WHAT TO WORK ON
In the records below, find the line containing "You are a computer-use agent. The width" and the line containing "Click the Run"; please repeat exactly the lines from one to the other, both included, and nothing more.

(Collected data)
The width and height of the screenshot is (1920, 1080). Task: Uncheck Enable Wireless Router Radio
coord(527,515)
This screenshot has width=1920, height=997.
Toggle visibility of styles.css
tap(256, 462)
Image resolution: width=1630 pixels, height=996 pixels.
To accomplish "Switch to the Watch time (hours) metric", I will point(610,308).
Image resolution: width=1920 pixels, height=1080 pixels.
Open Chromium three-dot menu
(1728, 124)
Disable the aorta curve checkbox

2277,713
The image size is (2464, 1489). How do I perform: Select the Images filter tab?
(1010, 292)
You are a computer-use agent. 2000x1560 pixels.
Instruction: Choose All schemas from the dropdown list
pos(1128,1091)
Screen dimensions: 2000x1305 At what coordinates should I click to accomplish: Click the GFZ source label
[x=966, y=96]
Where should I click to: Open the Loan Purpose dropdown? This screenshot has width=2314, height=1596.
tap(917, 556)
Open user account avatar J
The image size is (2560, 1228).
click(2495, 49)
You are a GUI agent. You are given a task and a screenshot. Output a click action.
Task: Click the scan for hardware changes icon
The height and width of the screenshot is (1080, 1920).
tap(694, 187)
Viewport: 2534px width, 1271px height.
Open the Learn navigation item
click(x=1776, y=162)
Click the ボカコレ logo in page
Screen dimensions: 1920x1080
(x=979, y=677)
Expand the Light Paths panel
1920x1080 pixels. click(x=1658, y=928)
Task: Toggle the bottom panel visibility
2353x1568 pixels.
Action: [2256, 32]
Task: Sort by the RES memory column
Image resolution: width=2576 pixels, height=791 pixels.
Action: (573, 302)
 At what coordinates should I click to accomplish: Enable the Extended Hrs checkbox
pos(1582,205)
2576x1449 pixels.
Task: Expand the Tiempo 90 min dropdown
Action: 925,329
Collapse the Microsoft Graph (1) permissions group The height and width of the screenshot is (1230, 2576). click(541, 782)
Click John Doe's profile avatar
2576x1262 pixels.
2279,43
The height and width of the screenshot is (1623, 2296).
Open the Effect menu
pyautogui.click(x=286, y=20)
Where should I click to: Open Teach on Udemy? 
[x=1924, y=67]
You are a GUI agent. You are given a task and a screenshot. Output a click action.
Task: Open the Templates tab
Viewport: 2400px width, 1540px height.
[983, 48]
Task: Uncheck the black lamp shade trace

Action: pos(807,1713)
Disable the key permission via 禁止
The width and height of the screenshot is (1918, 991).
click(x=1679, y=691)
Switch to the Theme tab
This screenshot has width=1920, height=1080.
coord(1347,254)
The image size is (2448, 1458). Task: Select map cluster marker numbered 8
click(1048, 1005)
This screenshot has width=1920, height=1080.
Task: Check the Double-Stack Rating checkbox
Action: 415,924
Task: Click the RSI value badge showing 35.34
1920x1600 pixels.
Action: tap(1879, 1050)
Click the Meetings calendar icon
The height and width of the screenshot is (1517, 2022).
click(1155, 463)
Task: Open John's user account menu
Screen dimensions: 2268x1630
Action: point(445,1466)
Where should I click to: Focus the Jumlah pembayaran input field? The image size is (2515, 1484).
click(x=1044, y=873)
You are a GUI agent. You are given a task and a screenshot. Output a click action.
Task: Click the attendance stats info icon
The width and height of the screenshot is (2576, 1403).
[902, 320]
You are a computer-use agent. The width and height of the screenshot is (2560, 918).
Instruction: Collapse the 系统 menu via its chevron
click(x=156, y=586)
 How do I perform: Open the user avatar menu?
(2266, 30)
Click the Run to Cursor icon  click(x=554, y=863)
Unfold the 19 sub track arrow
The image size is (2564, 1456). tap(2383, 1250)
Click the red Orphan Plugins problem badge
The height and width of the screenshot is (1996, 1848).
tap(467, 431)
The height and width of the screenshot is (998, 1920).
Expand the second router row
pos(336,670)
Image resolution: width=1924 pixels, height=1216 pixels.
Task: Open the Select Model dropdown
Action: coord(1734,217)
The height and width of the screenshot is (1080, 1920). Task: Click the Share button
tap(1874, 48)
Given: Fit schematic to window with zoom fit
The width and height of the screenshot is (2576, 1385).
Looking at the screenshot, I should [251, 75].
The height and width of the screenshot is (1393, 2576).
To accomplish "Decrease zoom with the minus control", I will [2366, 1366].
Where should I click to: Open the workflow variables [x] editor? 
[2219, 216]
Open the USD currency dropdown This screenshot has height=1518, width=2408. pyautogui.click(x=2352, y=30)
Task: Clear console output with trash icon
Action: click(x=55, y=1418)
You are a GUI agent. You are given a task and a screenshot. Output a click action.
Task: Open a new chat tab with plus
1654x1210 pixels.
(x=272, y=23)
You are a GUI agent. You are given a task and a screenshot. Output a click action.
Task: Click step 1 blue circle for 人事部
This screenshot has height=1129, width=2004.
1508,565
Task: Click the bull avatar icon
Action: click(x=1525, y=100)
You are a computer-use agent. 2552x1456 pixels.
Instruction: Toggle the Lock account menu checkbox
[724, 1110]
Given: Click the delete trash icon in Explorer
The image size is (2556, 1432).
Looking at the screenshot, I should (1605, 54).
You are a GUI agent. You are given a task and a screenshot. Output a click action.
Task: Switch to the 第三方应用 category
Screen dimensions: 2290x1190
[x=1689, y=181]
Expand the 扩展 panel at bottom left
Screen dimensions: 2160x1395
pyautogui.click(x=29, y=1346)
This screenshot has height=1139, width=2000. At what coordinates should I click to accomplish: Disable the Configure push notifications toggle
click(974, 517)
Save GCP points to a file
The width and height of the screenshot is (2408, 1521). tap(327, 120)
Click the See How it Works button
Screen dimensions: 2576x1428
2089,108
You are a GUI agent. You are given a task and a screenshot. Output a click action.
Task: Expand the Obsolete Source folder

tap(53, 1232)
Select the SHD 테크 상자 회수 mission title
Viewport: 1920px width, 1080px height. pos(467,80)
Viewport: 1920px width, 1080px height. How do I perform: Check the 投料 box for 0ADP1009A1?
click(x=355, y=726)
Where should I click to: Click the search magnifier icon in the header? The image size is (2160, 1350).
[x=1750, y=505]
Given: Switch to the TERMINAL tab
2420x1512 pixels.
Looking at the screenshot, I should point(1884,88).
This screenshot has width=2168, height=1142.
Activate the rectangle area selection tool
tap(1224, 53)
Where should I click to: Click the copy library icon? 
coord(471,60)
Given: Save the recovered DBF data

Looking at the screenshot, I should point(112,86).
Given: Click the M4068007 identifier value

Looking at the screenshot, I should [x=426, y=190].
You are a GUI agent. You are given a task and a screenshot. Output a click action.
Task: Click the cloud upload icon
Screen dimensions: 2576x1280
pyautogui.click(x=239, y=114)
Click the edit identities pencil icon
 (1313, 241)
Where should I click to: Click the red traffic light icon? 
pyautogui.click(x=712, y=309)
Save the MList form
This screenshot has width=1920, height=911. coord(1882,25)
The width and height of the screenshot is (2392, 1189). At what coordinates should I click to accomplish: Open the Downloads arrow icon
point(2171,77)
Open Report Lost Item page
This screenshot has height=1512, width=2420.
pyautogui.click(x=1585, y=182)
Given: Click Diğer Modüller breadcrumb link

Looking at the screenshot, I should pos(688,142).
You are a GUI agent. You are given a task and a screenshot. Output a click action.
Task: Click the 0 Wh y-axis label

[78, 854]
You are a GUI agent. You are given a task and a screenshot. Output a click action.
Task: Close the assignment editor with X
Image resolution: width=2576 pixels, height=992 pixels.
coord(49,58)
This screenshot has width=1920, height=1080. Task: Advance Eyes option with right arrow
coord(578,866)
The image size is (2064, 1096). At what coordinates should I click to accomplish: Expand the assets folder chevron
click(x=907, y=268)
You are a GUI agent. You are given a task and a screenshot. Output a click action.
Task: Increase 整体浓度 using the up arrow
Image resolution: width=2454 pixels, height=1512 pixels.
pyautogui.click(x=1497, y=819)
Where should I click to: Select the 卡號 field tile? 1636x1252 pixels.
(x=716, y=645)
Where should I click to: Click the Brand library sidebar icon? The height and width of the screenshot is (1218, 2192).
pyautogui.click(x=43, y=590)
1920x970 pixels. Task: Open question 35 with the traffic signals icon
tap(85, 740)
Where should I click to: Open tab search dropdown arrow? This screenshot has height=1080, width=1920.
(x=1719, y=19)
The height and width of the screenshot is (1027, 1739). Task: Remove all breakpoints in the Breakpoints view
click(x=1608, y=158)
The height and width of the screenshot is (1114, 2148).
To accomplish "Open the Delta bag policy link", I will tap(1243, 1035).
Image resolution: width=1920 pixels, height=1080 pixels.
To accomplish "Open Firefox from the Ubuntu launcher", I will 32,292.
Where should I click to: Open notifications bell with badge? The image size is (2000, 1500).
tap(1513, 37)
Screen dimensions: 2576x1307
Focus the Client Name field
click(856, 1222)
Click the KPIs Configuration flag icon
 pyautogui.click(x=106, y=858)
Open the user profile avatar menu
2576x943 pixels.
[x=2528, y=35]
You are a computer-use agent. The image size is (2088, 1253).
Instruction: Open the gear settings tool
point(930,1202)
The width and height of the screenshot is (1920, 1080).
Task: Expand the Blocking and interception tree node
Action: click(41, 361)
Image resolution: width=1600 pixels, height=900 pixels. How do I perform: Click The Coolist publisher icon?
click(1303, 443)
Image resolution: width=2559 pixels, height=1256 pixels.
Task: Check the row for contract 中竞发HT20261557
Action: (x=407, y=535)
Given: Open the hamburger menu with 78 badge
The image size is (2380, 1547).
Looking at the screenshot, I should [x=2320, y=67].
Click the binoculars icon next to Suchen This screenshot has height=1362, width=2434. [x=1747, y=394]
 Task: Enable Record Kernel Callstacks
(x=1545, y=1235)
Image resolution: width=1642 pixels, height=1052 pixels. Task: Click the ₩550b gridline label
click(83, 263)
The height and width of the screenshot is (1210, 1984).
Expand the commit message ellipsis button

ANSWER AREA
You are a computer-use agent. The width and height of the screenshot is (2560, 918).
Instruction: Collapse the 系统 menu via its chevron
click(x=156, y=586)
 How do I perform: Open the user avatar menu?
(2266, 30)
Click the Run to Cursor icon  click(x=554, y=863)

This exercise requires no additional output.